▸ **PASSAGE FOR REVIEW**:
****************

HIVE - How to extract hashtags from a string in HIVE-CodePudding

IF we have a sample field say 'note' note could be in ( 'xyz #abc-xyz-dfg. #abd' , '#1236&89'

, '## avc #1 "Changed xyz #2 from "string"\n - stop #3 #'

)

What I am doing is -REGEXP_EXTRACT( regexp_replace( upper(note),'.?(\\#\\w )' ' $1' ), '.(\\#\\w )', 0 )

But what it is doing is:

if we have a tag as #abc-xyz it's only fetching #abc instead of #abc-xyz

or a tag as #abc-xyz. #abcd it's only fetching #abcd instead of #abc-xyz #abcd

Or if we have #1 or #2, it's skipping it, giving nulls

or if we have #1236&89 , it's giving #123, we need complete

Edit: Solution :

REGEXP_EXTRACT(
      regexp_replace(
        upper(note),
        '.*?(#[\w?\d?\\`\\~!@#$%\\^&*-_ {}\\[\\]\\|//?;:\\"] )',
        ' $1'
      ),
      '.*(#[\w?\d?\\`\\~!@#$%\\^&*-_ {}\\[\\]\\|//?;:\\"] )',
      0
    )

CodePudding user response：

\w is equivalent to [a-zA-Z0-9_], which doesn't contain -, %, or &. Instead of using \w, you should define a character set that contains everything that you want to match, such as [a-zA-Z0-9_%&-].

Note that - must be included as either the first or last character in the set in order for it to treated as a literal. When it exists between two characters it defines a range.

****************

[Stored items]
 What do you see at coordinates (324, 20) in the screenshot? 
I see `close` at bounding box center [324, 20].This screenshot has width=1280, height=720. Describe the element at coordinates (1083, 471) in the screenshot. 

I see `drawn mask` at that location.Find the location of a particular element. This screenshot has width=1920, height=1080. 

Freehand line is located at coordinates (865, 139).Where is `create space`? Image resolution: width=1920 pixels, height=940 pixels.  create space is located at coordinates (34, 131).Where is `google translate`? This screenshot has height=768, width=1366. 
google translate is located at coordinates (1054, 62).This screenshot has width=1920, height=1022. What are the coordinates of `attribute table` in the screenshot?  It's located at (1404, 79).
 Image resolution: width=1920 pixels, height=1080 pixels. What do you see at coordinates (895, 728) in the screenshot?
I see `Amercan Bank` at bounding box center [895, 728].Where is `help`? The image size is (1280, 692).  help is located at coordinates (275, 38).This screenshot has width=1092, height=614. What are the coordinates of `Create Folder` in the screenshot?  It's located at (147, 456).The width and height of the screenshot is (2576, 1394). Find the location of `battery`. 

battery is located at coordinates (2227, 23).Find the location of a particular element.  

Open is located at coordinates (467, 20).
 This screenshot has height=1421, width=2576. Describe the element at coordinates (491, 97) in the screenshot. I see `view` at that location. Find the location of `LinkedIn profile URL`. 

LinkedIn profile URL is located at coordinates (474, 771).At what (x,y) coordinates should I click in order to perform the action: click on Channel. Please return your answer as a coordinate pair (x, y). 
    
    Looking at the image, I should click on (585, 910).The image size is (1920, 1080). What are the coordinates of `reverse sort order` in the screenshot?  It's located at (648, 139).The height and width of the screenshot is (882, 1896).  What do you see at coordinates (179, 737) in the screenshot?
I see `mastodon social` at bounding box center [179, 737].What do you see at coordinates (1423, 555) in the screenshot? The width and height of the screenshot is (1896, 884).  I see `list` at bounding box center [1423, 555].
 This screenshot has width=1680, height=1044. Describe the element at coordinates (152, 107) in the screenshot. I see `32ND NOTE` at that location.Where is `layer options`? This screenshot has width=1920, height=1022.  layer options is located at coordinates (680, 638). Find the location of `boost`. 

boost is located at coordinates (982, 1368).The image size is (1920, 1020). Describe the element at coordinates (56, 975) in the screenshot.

****************

▸ **EXERCISE BRIEF**: Write out the part of the thread on extracting hashtags in Hive that opens with the words containing "CodePudding user response：" and closes with "defines a range.", copying it word for word.

▸ **COMPLETED EXERCISE**:
CodePudding user response：

\w is equivalent to [a-zA-Z0-9_], which doesn't contain -, %, or &. Instead of using \w, you should define a character set that contains everything that you want to match, such as [a-zA-Z0-9_%&-].

Note that - must be included as either the first or last character in the set in order for it to treated as a literal. When it exists between two characters it defines a range.